In a 2019 research paper titled, ‘The health and climate impacts of carbon capture and direct air capture’, published by the Royal Society of Chemistry, scientists concluded that there was “virtually no carbon benefit of and greater air pollution damage from” carbon capture units.

For a coal carbon capture unit plant, the research suggested a reduction of only 10.5% and 20% of the plant’s overall CO2-equivalent emissions over 20 and 100 years, respectively.

To explain the futility of CDR, David T Ho from the University of Hawaii, used a time travel analogy.

In an article in the journal Nature, he said that each direct air capture facility in the US is expected to extract one million tonnes of CO2 each year. Last year, the world emitted 40.5 billion tonnes of CO2.

"At that rate, for every year of operation at its full potential, each hub would take the atmosphere back in time by almost 13 minutes, but in the time it took to remove those 13 minutes of CO2, the world would have spewed another full year of CO2 into the atmosphere. Meanwhile, if everyone on Earth planted a tree — 8 billion trees — it would take us back in time by about 43 hours every year, once the trees had matured," he wrote.
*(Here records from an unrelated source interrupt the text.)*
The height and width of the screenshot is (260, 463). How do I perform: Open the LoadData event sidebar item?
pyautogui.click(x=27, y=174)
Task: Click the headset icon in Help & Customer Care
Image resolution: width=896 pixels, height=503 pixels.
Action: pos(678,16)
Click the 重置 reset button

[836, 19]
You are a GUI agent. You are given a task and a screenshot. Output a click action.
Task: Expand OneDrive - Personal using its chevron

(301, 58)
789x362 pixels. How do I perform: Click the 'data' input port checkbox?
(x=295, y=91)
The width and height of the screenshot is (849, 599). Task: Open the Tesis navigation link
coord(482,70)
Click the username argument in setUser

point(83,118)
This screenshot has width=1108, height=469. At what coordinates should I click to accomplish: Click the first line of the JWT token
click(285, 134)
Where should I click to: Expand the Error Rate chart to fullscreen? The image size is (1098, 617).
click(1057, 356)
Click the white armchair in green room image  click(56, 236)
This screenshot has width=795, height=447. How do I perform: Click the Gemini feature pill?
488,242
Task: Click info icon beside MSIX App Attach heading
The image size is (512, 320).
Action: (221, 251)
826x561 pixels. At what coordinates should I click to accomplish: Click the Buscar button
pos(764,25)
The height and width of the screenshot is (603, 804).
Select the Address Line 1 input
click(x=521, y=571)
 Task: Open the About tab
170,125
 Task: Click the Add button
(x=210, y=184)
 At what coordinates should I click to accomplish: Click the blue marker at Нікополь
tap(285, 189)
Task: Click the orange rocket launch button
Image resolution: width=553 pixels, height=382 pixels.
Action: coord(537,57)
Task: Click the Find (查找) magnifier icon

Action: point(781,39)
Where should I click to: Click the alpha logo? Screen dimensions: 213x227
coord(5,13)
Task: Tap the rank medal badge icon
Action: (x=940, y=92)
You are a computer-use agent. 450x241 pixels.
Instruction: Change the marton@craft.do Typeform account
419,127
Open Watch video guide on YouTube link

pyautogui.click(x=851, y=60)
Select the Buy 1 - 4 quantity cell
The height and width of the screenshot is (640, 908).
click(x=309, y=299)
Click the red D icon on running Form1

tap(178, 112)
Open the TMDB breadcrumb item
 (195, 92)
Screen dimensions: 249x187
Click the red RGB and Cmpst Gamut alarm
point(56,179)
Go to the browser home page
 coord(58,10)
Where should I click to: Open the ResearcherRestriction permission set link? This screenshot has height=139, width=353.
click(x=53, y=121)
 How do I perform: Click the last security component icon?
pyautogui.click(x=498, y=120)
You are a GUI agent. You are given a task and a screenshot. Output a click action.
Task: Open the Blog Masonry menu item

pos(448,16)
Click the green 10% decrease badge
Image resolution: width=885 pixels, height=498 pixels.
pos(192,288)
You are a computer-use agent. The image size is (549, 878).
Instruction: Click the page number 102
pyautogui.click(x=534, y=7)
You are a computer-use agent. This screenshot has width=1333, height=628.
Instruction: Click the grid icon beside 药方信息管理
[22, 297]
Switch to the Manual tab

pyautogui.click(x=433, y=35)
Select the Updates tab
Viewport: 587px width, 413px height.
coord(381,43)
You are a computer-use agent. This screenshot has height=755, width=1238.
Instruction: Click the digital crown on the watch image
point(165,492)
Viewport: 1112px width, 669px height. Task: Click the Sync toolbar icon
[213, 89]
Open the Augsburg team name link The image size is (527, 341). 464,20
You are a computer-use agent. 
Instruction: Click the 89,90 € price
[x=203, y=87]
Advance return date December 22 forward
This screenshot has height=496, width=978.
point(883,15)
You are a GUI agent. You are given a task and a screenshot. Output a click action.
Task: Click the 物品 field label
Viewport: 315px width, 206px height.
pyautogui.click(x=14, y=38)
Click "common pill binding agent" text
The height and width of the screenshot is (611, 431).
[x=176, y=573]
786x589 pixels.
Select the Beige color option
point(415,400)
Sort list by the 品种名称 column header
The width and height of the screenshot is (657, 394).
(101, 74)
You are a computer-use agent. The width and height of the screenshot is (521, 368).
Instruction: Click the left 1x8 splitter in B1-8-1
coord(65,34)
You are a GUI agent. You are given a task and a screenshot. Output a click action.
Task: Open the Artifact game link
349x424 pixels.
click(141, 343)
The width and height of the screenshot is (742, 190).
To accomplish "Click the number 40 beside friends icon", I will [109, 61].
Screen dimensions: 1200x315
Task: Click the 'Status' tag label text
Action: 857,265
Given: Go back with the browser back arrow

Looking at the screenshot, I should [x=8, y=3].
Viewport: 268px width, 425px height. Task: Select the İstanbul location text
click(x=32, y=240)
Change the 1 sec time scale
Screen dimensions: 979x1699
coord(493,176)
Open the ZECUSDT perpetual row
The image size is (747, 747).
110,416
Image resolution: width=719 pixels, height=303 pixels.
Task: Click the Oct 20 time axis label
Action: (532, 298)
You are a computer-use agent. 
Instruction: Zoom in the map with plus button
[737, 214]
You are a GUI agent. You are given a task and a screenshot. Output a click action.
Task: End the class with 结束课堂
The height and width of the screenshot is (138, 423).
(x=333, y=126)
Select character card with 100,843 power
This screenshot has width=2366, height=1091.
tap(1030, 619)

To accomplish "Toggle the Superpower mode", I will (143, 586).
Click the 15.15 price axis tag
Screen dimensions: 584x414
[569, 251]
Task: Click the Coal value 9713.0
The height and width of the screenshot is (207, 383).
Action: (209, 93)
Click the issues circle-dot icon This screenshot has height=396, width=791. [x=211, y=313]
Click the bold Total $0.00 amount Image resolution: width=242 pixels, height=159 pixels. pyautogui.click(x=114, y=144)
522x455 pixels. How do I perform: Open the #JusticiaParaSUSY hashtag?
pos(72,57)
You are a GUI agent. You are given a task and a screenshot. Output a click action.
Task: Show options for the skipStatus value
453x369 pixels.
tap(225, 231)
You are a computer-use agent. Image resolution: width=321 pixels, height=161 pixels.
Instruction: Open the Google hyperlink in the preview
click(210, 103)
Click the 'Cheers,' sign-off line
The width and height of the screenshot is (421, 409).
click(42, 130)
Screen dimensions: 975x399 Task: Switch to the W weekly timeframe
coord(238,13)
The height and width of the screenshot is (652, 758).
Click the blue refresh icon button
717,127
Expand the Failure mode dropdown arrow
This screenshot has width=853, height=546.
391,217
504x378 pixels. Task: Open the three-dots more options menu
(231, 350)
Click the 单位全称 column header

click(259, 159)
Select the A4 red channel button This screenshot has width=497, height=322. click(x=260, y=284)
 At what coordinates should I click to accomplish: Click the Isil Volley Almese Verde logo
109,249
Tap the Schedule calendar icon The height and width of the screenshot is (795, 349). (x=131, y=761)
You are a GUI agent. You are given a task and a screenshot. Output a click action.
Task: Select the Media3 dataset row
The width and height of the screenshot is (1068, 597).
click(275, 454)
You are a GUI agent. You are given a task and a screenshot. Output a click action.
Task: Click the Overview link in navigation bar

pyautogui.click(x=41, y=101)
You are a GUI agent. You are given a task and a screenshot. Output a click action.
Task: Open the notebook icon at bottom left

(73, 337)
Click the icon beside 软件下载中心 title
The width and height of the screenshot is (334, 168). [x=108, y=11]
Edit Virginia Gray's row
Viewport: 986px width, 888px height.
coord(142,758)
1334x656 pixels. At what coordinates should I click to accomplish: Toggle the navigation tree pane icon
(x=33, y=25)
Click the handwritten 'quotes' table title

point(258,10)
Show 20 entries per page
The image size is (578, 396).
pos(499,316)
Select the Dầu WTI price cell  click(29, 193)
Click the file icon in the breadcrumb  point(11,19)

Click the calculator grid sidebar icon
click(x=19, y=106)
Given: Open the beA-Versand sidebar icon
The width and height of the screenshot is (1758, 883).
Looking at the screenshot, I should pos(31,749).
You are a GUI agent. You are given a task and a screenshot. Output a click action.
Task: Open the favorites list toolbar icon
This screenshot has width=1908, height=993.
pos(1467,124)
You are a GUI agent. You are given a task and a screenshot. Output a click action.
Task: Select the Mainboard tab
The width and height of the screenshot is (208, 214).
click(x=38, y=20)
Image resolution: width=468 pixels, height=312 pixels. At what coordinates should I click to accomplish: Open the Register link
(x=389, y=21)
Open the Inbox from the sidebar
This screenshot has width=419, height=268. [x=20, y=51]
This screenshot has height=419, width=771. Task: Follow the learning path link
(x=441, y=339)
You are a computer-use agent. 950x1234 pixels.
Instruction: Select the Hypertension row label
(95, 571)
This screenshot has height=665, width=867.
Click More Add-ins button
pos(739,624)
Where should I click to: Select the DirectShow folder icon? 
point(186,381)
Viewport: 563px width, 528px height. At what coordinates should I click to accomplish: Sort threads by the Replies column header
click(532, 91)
Further harm to the environment

Activists have also said that carbon credits, wherein companies invest in planting trees or future carbon dioxide removal capacity as part of current decarbonisation commitments, may be a distraction from efforts to reduce emissions in the first place. For instance, the Northern Kenya Grassland Carbon Project, a carbon credit programme replacing unplanned grazing with planned rotational grazing aiming for larger soil carbon storage, has come under fire for altering indigenous practices and being unable to calculate actual carbon savings. The project, being run by a non-profit, aims to sell carbon credits worth 41mn tonnes over the next 30 years, and its clients include Netflix and Meta.

An excerpt from climate activist Greta Thunberg’s book, The Climate Book: The Facts and the Solutions, reads: “Why foster the idea that this underdeveloped technology (CDR) could be a substitute for the immediate, drastic mitigation needed? Why bet our entire civilization on it without making the slightest effort to make it work? Why make the world picture a potential solution so vividly that we include it in every possible future scenario and then fail to invest in it? Could it be that it was never even meant to work at scale?"